Thanks all for the compliments.  Yes, they are growing nicely and I have to food bill to prove it!


----------



## Grazer (Oct 2, 2012)

They've really grown a lot! Your male doesn't only seems taller but he also seems to be heavier than your Lab already (at least on that pic)
Btw I also just love big dogs!


----------



## Stubbornhillfarm (Oct 2, 2012)

Grazer said:
			
		

> They've really grown a lot! Your male doesn't only seems taller but he also seems to be heavier than your Lab already (at least on that pic)
> Btw I also just love big dogs!


Our lab is 88 pounds.  We weighed the pups about a week and a half ago.  The female weighed 65 and the male weighed 76.  The male is solid as a rock with thick, thick fur which makes him look even larger.  The female is lean and agile.  She has soft, silky fur.  It won't be long and they will both out-weigh our old black lab.  Shhhh.....don't tell him he's old

Btw...I just love big dogs too!


----------



## jodief100 (Oct 2, 2012)

I miss when my dog were puppies.


----------



## Grazer (Oct 2, 2012)

Stubbornhillfarm, all I can say is: your male is going to be one huge bear! lol 
I look forward to see more of their pics as they grow, they are both going to be stunning.


----------



## Stubbornhillfarm (Oct 3, 2012)

CocoNUT said:
			
		

> Stubbornhillfarm said:
> 
> 
> 
> ...


CocoNUT, please don't tell them the garden hose is an instrument of danger!  Thus far, they only see it as something that a fresh drink comes out of.  They have determined that the butt and pass  on the front of our home is a chew toy.  And, they have also taken on a side job of as excavation experts.


----------



## CocoNUT (Oct 3, 2012)

Oh boy...just you wait! They'll need to "save" you from SEVERAL garden hoses...pesky things! Mine started off "playing" with it...trying to make it "work" w/o mommy around to stupidvise.  Then playing gave way to "chewing down to the water source"...I guess she was trying to figure out where the source of the water was! Oh...all of the remnants of evil hoses past are in her "toy pile" and she often trots around with them...all proud! 

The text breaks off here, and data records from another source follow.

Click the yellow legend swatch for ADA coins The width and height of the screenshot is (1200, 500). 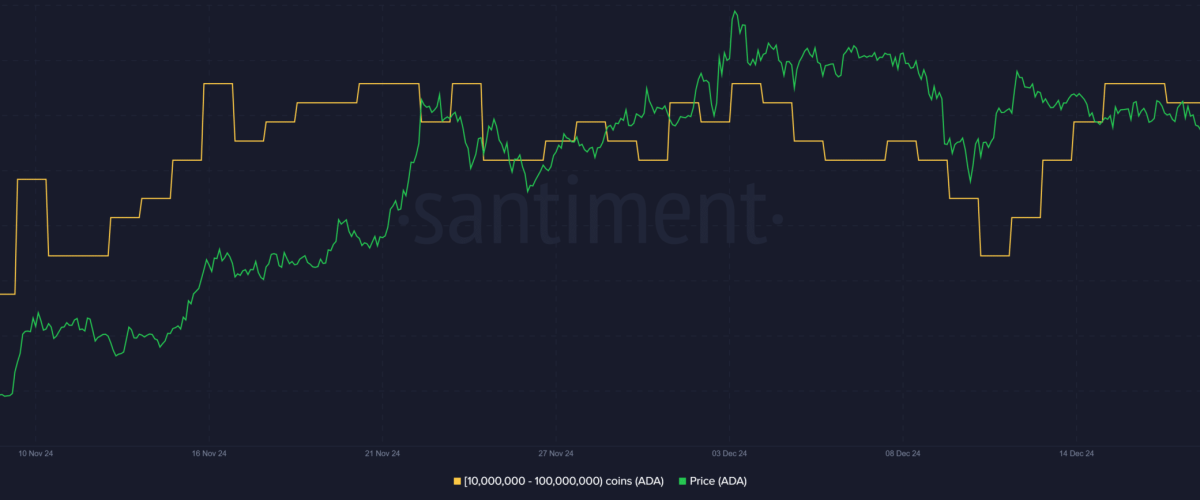(458, 481)
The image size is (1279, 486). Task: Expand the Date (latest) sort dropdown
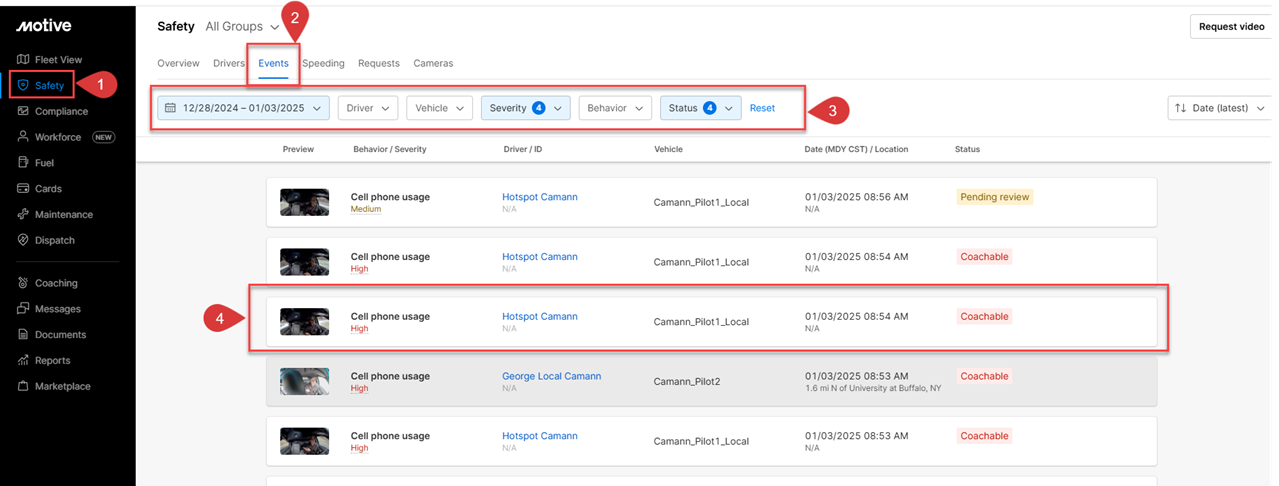tap(1219, 108)
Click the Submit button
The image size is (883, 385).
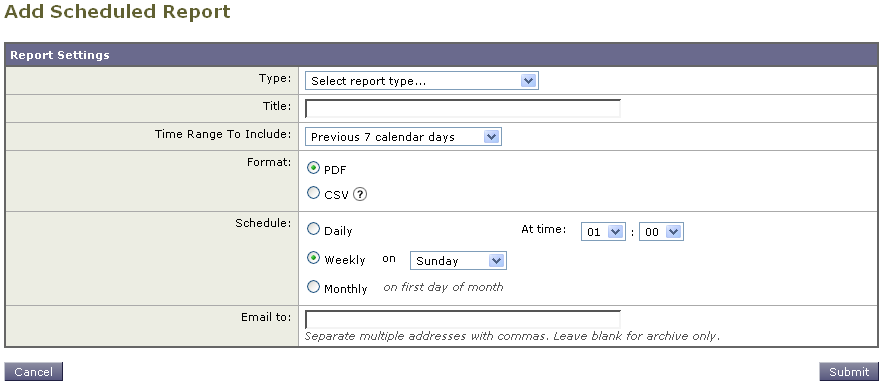(x=849, y=372)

Ours is pretty good at excavating as well! If only we could "direct" her digging and have her dig all of our post holes! I often have to look before stepping so that I don't disappear into one of her craters! Just wait until they find a mole trail...we had entire mole transport lines all over the yard! She still digs out the drainage pipe that's burried in the yard! 

But they're sure cute! (It's a GOOD thing too!  for their sakes!)


----------



## Stubbornhillfarm (Oct 8, 2012)

Our pups impress me all the time.  Yesterday afternoon was just one more time.

We were all down in the back pasture having some fun time.  The farmer, myself, the cows, the two pups and our old man dog.  The humans and dogs were all playing and having some quality bonding time.  The pups were getting patted, belly rubs, head scratches, etc, which they love!  We started hearing coyotes yipping off in the distance.  Our male pup then heard the yipping too.  He immediately removed himself from the fun, walked about 10 feet away and sat facing the noise looking intently.  

Pretty amazing that his instincts to guard kicked in and he just simply removed himself from the fun to do what he is suppose to be doing.  Love our dogs!


----------



## Stubbornhillfarm (Sep 26, 2013)

A little bit bigger, but still the same.


----------



## HoneyDreameMomma (Sep 27, 2013)

Beautiful pups!  They do grow up fast, don't they?


----------



## Grazer (Sep 30, 2013)

Primo looks so handsome. I just love that wise, "see into your soul" look these breeds seem to have.


----------